» Exercise A
Reproduce the article on investing principles and leadership from "As it has been" up to and including "at the earliest.".
» Exercise B
In the article on investing principles and leadership, what are all the ways named for investing time and effort in high-potential team members?
» Exercise C
Answer these from the article on investing principles and leadership:
(i) What return did the young cloud communications company give in the last 5 years?
(ii) To what tree are growing high-potential team members compared?
(iii) What return has the well-known FMCG stock given for the last five years?

» Extracted text
----------

05 Feb How to use Investing Principles for Leadership Growth ?
I’m sure many of you may have invested in stocks of a company or mutual funds sometime or the other.
So, if you have personally done stock investing , you may relate to these six investing principles that could be used while leading one’s team and organization.
1.Identify your employees with high, average and Slow growth
Have you noticed that not all stocks of companies have the same growth rate.
Especially a large cap stock will give a slower and lower return compared to a small-cap or mid cap. Similarly we cannot expect all employees to perform at the same level.
So its important to identify the high potential employees and put them on a faster track with critical projects, products, geographies and teams to manage.
As it has been observed that even stocks from the same sector, give different growth rates. Take for example in the IT sector in India, the highest return of 2810% in last 5 years was given by a young cloud communications company established in 1995.
So, If we show patience and stay invested in a high potential stock, it grows. Similarly if we invest our time and efforts in enriching role assignments, personally coaching and mentoring our high potential team members, they will surely grow like the proverbial Chinese bamboo tree.
So put an analytical framework and process to identify your high-potential employees at the earliest.
2.Show an Objective and Unbiased measurement of Current Performance
Let me share with you the example of a well-known FMCG stock in India, which was once a high performer at some point in time but has given a negative return for last five years.
So If some employees were high performers in the past does not mean that they will continue to be a high performer.

----------

Items listed in a dataset

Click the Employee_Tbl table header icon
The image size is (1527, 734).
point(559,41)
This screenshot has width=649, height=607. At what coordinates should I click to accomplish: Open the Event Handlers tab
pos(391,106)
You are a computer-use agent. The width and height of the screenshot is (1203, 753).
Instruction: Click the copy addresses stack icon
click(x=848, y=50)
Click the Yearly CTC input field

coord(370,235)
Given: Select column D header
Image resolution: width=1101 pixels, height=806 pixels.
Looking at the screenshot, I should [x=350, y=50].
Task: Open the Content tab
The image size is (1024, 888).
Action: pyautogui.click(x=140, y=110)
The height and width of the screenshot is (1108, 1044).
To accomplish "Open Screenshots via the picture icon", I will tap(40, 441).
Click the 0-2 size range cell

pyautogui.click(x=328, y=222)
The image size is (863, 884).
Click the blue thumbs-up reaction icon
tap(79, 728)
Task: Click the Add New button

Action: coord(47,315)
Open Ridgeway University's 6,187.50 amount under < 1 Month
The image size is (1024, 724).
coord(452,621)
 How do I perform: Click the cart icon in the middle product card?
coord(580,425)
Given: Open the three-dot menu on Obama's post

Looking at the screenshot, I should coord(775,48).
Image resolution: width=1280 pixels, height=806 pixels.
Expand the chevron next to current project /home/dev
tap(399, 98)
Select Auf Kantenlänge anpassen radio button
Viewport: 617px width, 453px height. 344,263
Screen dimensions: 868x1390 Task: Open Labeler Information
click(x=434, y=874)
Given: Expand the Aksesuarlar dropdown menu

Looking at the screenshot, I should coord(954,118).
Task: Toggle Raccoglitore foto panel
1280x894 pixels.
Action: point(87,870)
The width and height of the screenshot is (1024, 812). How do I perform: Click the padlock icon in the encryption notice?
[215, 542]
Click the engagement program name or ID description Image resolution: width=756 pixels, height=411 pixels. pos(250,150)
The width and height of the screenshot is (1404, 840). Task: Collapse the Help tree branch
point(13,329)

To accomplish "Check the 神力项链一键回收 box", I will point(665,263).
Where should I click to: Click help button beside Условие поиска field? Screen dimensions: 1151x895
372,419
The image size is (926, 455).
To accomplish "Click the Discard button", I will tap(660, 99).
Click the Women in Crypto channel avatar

----------

» Response box A
As it has been observed that even stocks from the same sector, give different growth rates. Take for example in the IT sector in India, the highest return of 2810% in last 5 years was given by a young cloud communications company established in 1995.
So, If we show patience and stay invested in a high potential stock, it grows. Similarly if we invest our time and efforts in enriching role assignments, personally coaching and mentoring our high potential team members, they will surely grow like the proverbial Chinese bamboo tree.
So put an analytical framework and process to identify your high-potential employees at the earliest.

» Response box B
- enriching role assignments
- personally coaching
- mentoring

» Response box C
(i) 2810%
(ii) The proverbial Chinese bamboo tree
(iii) A negative return